SALEM — The hot, dry weather is a beachgoer’s friend in more ways than one.
“Thank goodness for the dryness,” said Sonya Carlson, New Hampshire’s environmental beach inspector
Carlson had two beaches under fecal bacteria advisories, including Hedgehog Pond in Salem.
“Two is pretty good,” Carlson said yesterday. “We usually have more than that.”
It’s the rainy weather, not the heat, that spoils a day at the beach.
“Everything is getting washed in the water,” Carlson said.
When high counts from fecal bacteria show up, as they did at Hedgehog Pond on July 8, 10 and 15, that’s never a good thing.
It can put people at risk of getting sick.
“Gastrointestinal problems of all sorts,” Carlson said.
That means vomiting and diarrhea.
The New Hampshire Department of Environmental Services, which operates the beach water quality monitoring program, doesn’t close beaches, but posts advisories on the sand and on the Web.
Other agencies will sometimes act on those advisories and close beaches.
Jeanine Bannon of Salem’s recreation department said the beach at Hedgehog had been closed to swimming for more than a week.
“It’s kind of wait and see at this point,” Bannon said.
The wait will go on. Carlson said the fecal bacteria numbers at Hedgehog remained elevated in the latest testing round.
Bannon didn’t have swimmer counts yesterday, but said the beach had one of its biggest crowds ever in good weather this summer.
Hedgehog has had a history with advisories.

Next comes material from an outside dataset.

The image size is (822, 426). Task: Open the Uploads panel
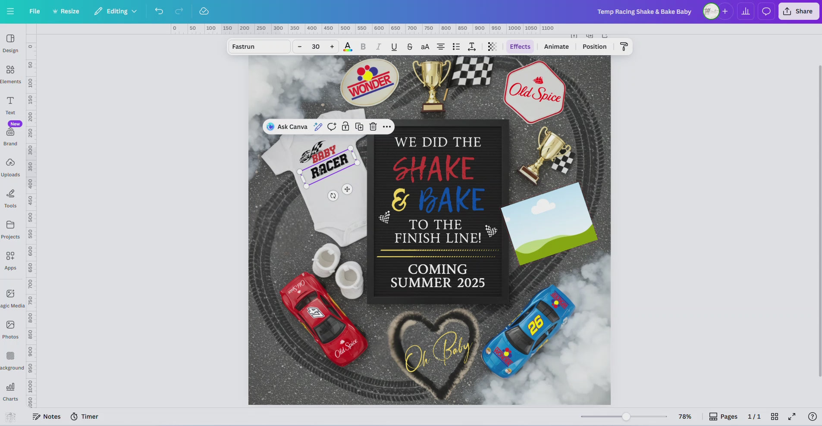coord(10,167)
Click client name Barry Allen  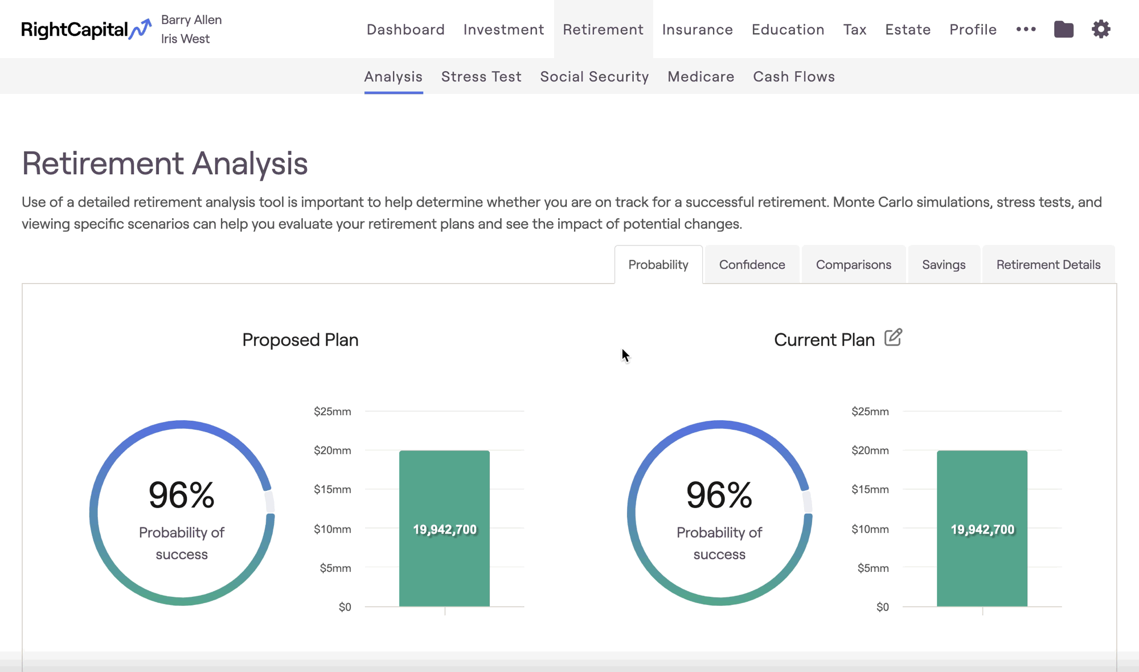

There have been past problems with geese fouling the water.
Also under a fecal bacteria advisory this week was Pawtuckaway State Park in Raymond, which draws people from the Derry area.
Swimmers were still in the water at Pawtuckaway yesterday, despite the advisory, Carlson said.
Nick Levergood, who works in administration at the state park, said an advisory previously was posted Fourth of July week.